### What to work on:
In the entries below, reproduce verbatim the part that opens with the line containing "You are a GUI" and closes with the line containing "The height and width of the screenshot is (353, 504).", both of those lines included.

### Given information:
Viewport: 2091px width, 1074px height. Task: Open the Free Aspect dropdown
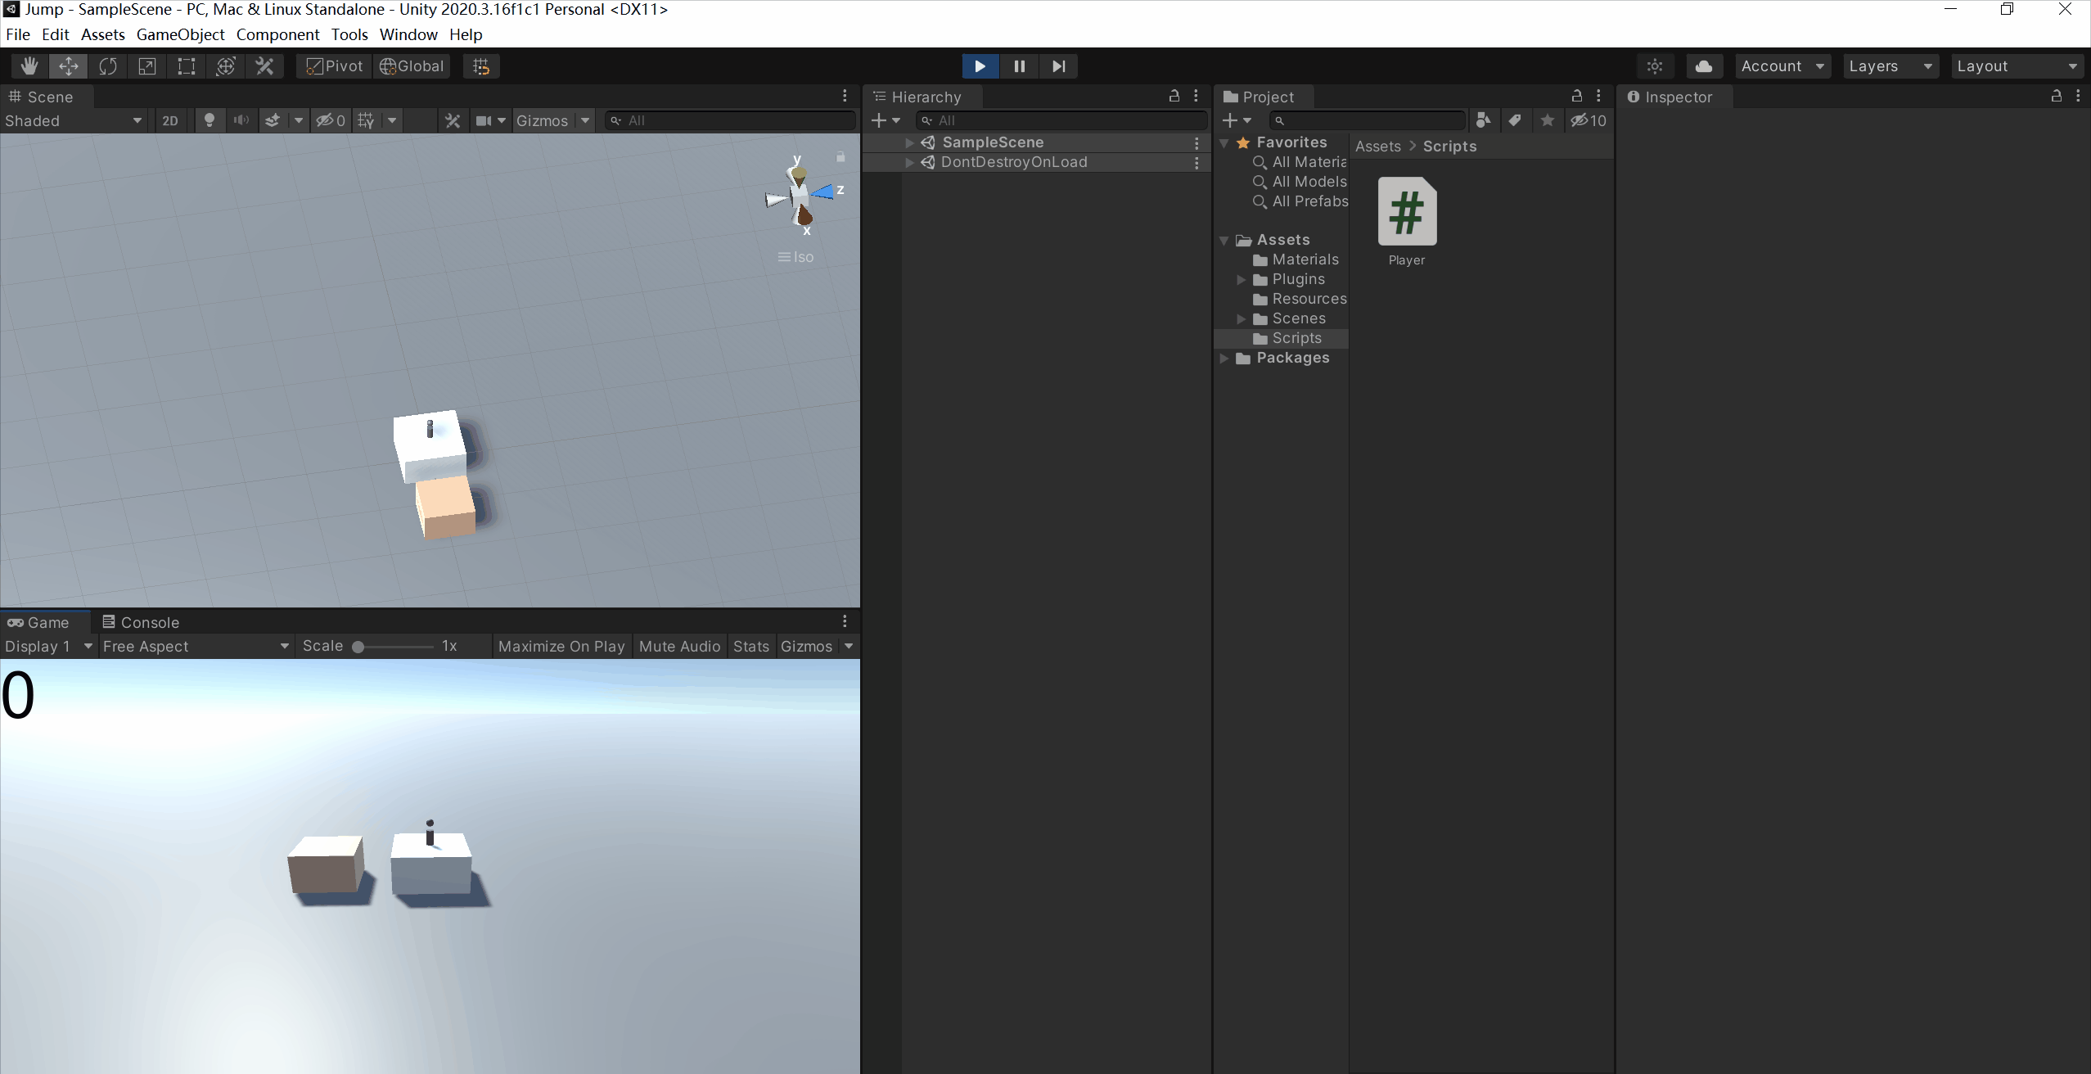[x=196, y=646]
* * *
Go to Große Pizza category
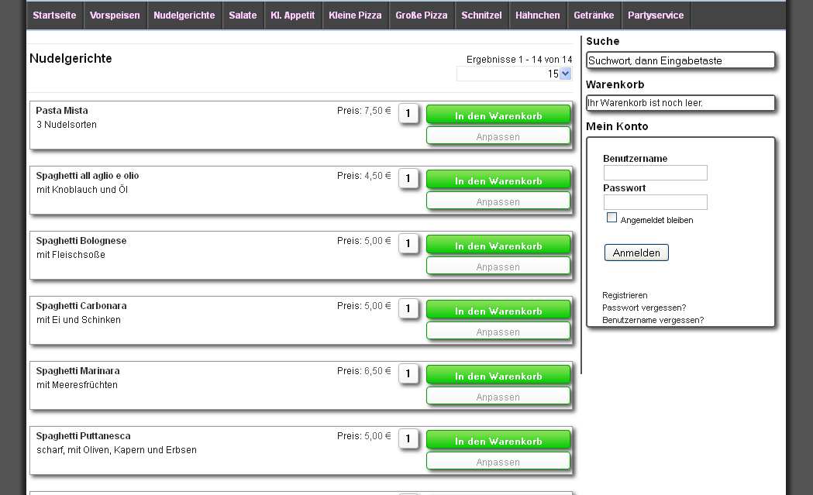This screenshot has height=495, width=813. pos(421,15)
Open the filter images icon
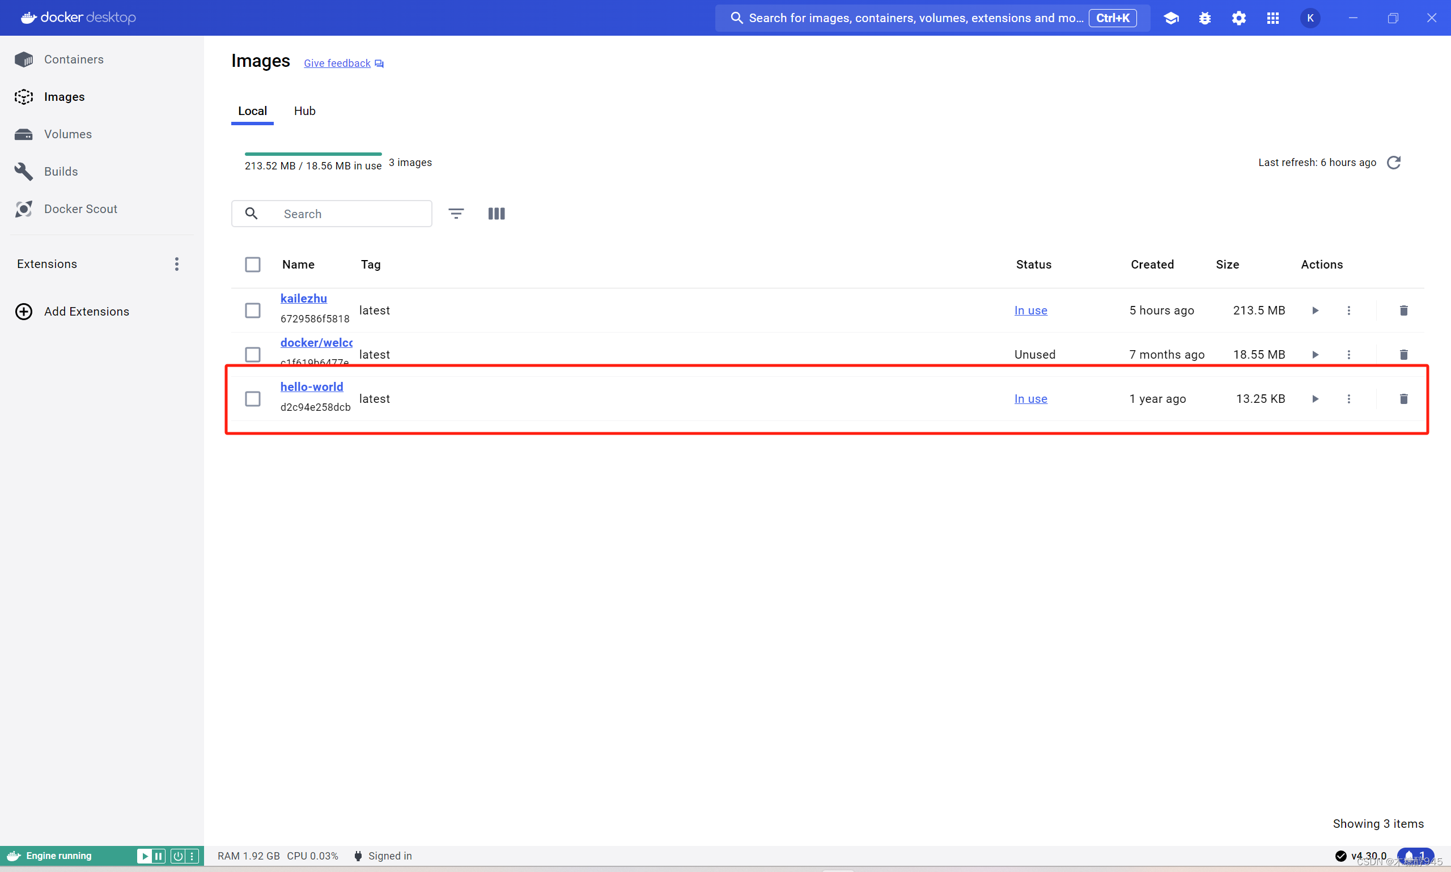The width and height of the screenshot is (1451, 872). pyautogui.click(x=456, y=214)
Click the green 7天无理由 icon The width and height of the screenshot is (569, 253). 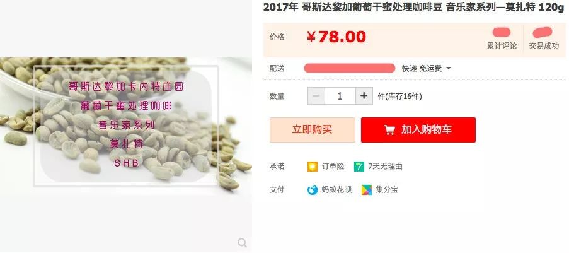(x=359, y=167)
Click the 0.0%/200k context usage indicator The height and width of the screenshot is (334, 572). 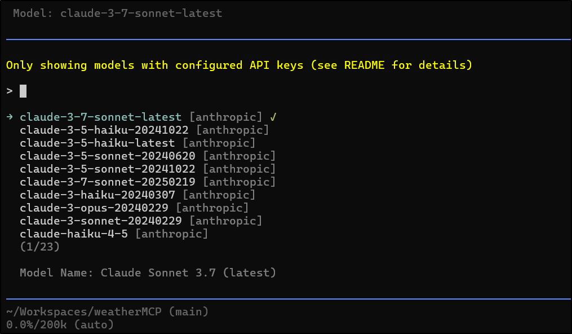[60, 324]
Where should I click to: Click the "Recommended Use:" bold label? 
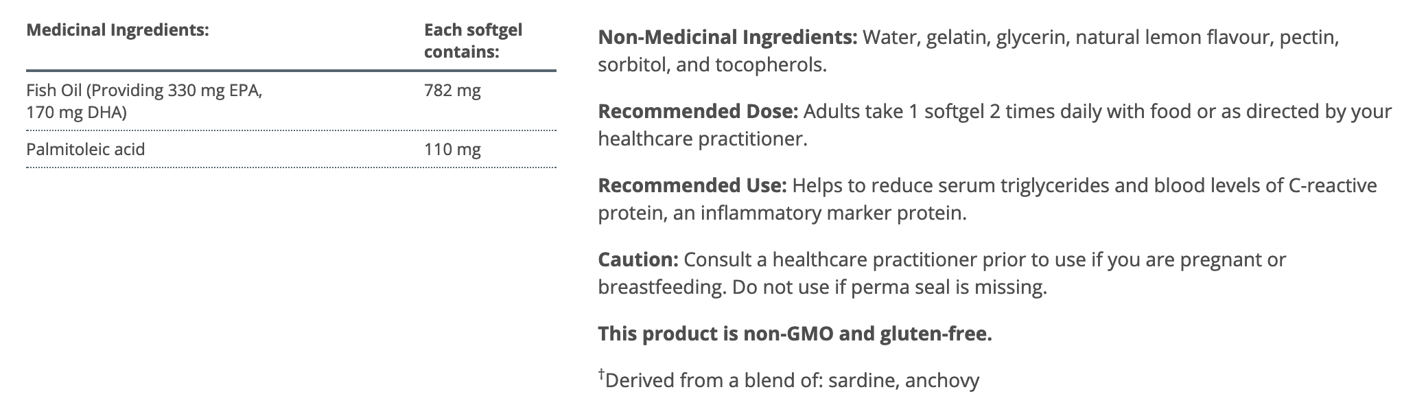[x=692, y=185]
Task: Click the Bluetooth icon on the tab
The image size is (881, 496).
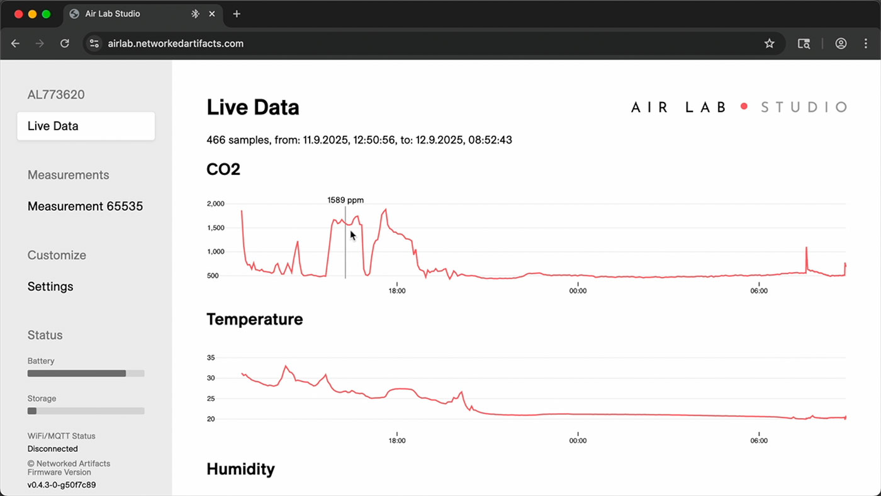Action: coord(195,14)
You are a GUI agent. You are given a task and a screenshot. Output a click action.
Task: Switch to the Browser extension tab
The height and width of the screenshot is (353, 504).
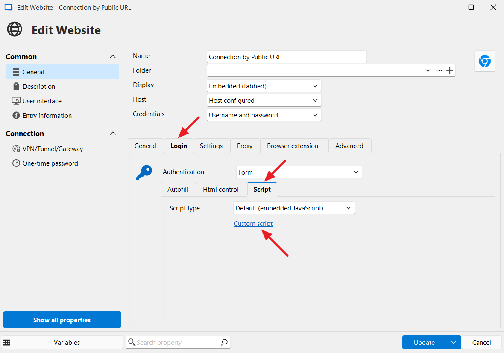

### Response:
You are a GUI agent. You are given a task and a screenshot. Output a click action.
Task: Switch to the Browser extension tab
The height and width of the screenshot is (353, 504).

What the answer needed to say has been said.